*SUPPLIED DATA*.
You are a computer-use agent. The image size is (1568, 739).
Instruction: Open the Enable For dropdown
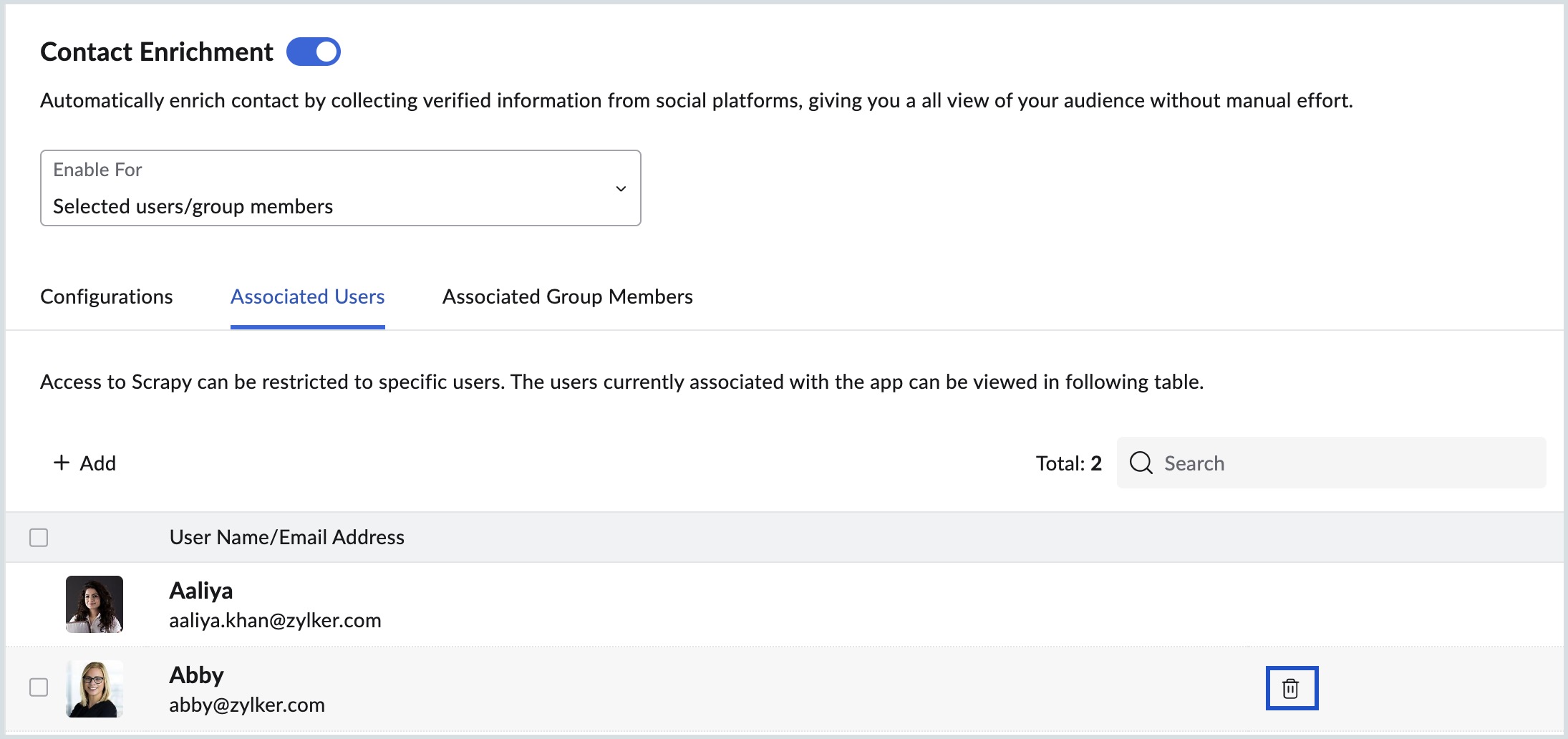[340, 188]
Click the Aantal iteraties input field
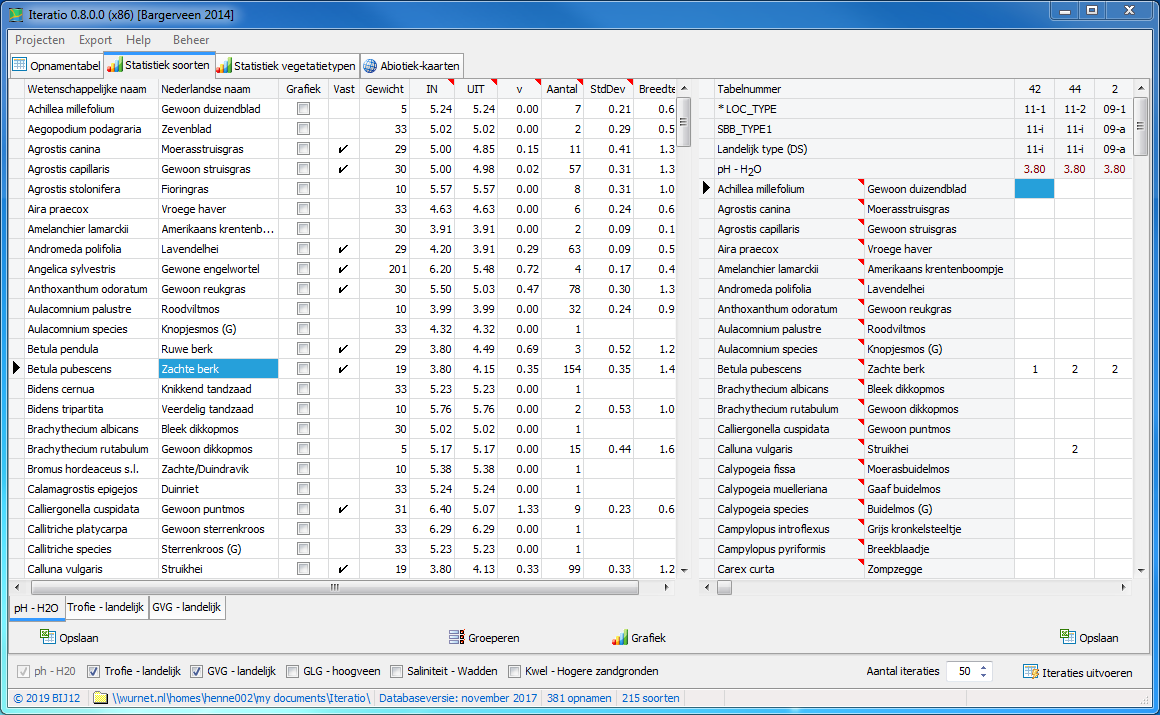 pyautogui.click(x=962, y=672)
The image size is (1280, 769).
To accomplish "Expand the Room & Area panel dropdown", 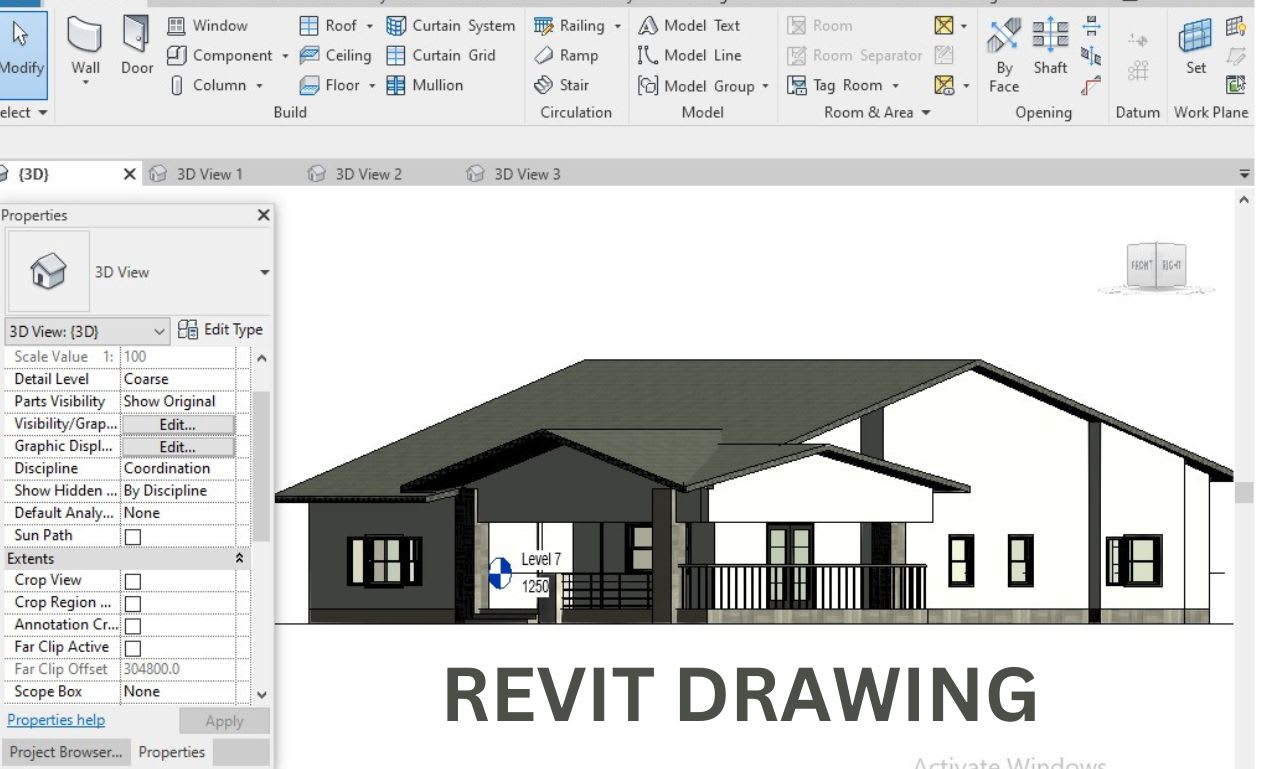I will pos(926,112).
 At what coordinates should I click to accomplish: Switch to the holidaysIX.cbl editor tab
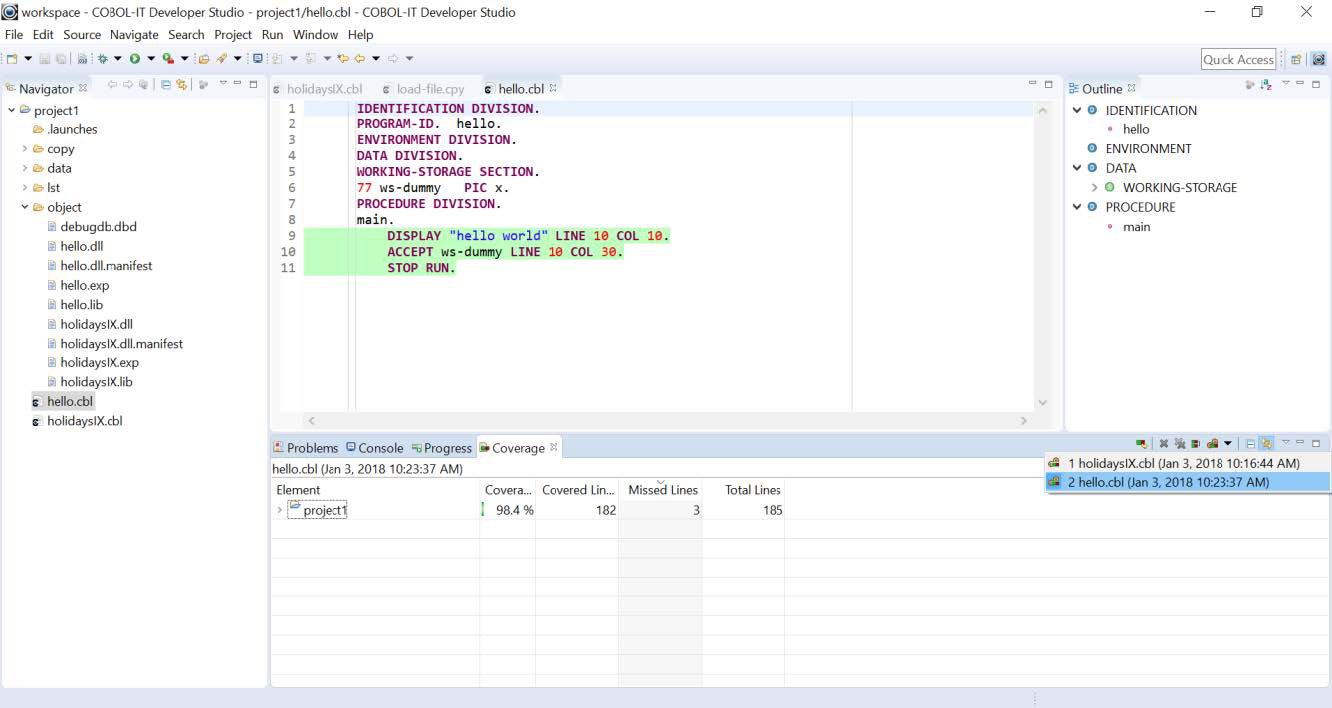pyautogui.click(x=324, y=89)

*THE TASK*. Report each line of the data that includes the string "size".

*WRITTEN SOLUTION*.
You are a computer-use agent. The image size is (1568, 739).
The image size is (1280, 769).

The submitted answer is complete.